→ Activity 1:
Please write out the DZ Deathrays passage from "There were so" up to and including "2 isn't second-rate.", substituting "album" for "record".
→ Activity 2:
Resume the DZ Deathrays passage after its final sentence.

→ Source passage:
The past two weeks have been exceptionally melancholy for the Australian music industry as the Delta variant of COVID-19 spread around the country just as national touring was regaining momentum.
DZ Deathrays were one of those acts who had decided it was finally viable to release an album and schedule an tour after enduring several postponements.
"You're just rolling the dice, man," Ridley says. "The odds are just more against you now."
Positive Rising: Part 2 was recorded almost two years ago at The Grove studios on the Central Coast just prior to the release of Part 1. It was born from a fruitful period of creativity for the Brisbane thrash-punk band, who had expanded to a three-piece with the edition of lead guitarist Lachlan Ewbank.
There were so many songs percolating within DZs after their hit 2018 record Blood Lovely that they decided on splitting Positive Rising in two parts. As Ridley is quick to emphasise, Part 2 isn't second-rate.
Tracks like All Or Nothing, Fired Up and the apt Riff City sit comfortably among their finest material.

Saved data entries
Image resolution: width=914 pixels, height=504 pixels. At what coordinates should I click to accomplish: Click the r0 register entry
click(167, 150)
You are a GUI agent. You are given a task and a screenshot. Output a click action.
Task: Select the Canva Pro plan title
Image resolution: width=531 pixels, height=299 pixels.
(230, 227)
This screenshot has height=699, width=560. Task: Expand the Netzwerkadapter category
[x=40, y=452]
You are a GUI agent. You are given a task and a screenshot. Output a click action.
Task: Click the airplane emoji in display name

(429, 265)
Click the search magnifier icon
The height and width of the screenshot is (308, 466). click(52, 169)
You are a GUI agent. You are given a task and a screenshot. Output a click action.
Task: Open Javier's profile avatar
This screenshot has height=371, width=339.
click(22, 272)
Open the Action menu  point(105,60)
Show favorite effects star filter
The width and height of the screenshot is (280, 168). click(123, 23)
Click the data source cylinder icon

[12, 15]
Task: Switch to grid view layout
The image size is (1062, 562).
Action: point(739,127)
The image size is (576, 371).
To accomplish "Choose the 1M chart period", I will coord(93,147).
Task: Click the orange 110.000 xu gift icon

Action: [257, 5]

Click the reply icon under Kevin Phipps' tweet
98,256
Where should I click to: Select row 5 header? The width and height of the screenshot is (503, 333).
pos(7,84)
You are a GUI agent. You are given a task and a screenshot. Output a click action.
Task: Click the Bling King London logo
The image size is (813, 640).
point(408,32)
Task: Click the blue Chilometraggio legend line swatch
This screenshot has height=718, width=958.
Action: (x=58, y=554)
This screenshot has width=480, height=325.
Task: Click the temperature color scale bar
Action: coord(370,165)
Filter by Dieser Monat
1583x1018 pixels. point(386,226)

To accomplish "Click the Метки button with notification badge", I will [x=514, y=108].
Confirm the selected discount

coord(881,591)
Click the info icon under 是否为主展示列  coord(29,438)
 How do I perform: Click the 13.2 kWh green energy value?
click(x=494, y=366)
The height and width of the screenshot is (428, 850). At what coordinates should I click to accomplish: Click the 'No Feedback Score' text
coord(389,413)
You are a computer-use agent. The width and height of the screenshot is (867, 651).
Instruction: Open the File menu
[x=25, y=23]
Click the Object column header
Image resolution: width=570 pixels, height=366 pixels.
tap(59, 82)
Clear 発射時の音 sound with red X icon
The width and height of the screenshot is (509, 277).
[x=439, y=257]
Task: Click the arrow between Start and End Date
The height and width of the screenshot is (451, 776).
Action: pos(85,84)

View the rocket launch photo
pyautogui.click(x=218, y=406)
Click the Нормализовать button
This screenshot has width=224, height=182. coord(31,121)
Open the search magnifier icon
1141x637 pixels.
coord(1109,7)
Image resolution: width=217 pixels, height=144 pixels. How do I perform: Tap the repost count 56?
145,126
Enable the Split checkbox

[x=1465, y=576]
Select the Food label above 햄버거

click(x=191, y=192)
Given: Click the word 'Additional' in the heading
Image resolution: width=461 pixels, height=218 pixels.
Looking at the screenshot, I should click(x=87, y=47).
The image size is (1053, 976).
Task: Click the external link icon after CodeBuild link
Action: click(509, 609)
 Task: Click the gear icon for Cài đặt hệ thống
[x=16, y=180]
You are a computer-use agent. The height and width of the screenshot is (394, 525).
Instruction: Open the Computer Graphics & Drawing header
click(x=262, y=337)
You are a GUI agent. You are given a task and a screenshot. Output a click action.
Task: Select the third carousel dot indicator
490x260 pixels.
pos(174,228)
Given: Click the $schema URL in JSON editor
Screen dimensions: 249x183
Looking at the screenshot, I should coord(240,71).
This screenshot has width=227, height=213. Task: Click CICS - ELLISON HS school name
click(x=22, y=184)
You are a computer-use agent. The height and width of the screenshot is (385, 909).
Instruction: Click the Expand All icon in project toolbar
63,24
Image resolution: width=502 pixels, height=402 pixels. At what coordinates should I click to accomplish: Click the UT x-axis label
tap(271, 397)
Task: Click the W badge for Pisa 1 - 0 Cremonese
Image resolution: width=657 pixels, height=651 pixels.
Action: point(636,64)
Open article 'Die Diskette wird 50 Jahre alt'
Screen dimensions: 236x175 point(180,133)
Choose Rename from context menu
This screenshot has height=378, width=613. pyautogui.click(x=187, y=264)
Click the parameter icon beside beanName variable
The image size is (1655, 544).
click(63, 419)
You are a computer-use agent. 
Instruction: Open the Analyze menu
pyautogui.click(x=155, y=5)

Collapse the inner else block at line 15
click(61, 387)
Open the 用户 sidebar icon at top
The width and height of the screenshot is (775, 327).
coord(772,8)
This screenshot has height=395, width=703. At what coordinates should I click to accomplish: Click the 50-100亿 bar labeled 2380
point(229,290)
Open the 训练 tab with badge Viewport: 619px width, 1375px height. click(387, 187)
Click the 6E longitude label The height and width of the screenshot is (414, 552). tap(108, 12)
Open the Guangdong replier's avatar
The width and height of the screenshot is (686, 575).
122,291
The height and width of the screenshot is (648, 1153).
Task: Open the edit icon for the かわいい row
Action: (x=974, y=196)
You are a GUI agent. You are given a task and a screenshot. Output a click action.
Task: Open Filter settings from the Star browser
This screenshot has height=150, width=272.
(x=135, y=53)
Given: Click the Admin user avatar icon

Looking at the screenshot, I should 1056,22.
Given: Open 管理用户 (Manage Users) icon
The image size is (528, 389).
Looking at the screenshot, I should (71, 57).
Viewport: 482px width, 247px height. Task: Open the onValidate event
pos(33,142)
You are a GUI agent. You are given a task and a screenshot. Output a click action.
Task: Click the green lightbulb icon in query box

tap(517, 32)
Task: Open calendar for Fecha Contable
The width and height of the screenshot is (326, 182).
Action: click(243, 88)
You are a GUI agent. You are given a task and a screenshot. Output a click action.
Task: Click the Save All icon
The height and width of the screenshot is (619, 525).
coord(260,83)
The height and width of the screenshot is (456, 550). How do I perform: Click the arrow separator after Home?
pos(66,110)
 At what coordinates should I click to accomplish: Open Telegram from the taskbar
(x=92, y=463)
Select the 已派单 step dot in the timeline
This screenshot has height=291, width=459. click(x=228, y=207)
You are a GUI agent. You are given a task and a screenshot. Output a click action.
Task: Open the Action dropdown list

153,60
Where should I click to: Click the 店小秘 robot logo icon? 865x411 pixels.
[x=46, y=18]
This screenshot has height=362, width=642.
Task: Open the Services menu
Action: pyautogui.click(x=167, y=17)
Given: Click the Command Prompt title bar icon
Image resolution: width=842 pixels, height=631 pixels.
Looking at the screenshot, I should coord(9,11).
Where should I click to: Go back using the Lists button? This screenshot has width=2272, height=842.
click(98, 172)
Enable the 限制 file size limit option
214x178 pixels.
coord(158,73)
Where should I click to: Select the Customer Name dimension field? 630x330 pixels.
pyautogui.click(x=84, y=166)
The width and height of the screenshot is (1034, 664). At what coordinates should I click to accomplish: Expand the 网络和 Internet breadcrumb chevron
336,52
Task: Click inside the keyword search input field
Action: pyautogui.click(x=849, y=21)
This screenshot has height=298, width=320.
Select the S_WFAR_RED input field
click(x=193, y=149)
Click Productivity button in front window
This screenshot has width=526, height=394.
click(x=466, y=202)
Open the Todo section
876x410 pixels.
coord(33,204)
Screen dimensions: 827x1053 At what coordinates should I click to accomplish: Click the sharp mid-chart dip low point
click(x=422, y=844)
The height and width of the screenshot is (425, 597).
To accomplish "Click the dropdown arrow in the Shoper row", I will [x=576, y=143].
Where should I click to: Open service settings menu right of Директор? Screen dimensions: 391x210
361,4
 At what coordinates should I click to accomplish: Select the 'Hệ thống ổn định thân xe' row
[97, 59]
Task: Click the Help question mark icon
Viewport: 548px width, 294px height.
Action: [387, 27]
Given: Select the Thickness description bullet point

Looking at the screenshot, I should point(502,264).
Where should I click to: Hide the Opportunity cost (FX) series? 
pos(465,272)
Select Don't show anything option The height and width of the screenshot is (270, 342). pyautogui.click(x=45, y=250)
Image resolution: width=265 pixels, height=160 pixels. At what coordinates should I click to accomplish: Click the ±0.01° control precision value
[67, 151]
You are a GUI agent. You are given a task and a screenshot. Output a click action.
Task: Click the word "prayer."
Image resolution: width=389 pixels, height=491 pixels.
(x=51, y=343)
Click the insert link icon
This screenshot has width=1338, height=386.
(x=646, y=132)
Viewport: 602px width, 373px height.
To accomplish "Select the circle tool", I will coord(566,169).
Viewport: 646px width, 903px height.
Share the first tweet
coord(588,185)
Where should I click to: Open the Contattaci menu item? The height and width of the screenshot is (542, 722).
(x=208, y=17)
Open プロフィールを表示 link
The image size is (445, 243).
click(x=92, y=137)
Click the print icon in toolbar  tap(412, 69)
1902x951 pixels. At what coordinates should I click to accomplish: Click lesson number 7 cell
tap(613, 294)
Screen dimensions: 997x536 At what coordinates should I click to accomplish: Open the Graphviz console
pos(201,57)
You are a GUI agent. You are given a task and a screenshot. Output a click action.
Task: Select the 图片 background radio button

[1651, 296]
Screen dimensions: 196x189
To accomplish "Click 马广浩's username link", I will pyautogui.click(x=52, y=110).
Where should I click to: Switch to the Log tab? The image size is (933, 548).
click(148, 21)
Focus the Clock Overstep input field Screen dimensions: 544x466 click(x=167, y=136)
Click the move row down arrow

→ Final answer 1:
There were so many songs percolating within DZs after their hit 2018 album Blood Lovely that they decided on splitting Positive Rising in two parts. As Ridley is quick to emphasise, Part 2 isn't second-rate.

→ Final answer 2:
"We had this big pool of songs that we were working on," Ridley says. "We still had to separate each to where we thought it worked well, because you want it to have its own arc and dynamics.
"For Part 2 it was kind of what we had left and it wasn't quite up to speed yet. We knew the songs were gonna be awesome, but we needed more time on them."
Ridley admits it's strange talking about Part 2 because he's mentally moved on. DZ Deathrays have almost completed a sixth album, which he describes as a party record in the vein of Bloody Lovely.
Positive Rising: Part 1 and 2 were influenced by the division in the world created by Donald Trump, but Ridley says the next album won't be a commentary on any particular issue, especially COVID.
"You want to have a bit of social commentary in your music, but we don't want to get bogged down and dated in that thing," he says.
"When people release a COVID record, do you really wanna tie songs, that don't necessarily have to be, to such dire circumstances? Do you wanna date it to such shitty events?
"Especially with the record we're doing now, we're trying to stay away from it and try and make something people will want to hear as an escape. That's why we do music, escapism."
Positive Rising: Part 2 is released on Friday.
DZ Deathrays play Kambri, Canberra (September 22); Cambridge Hotel, Newcastle (September 23) and Wollongong Uni (September 25).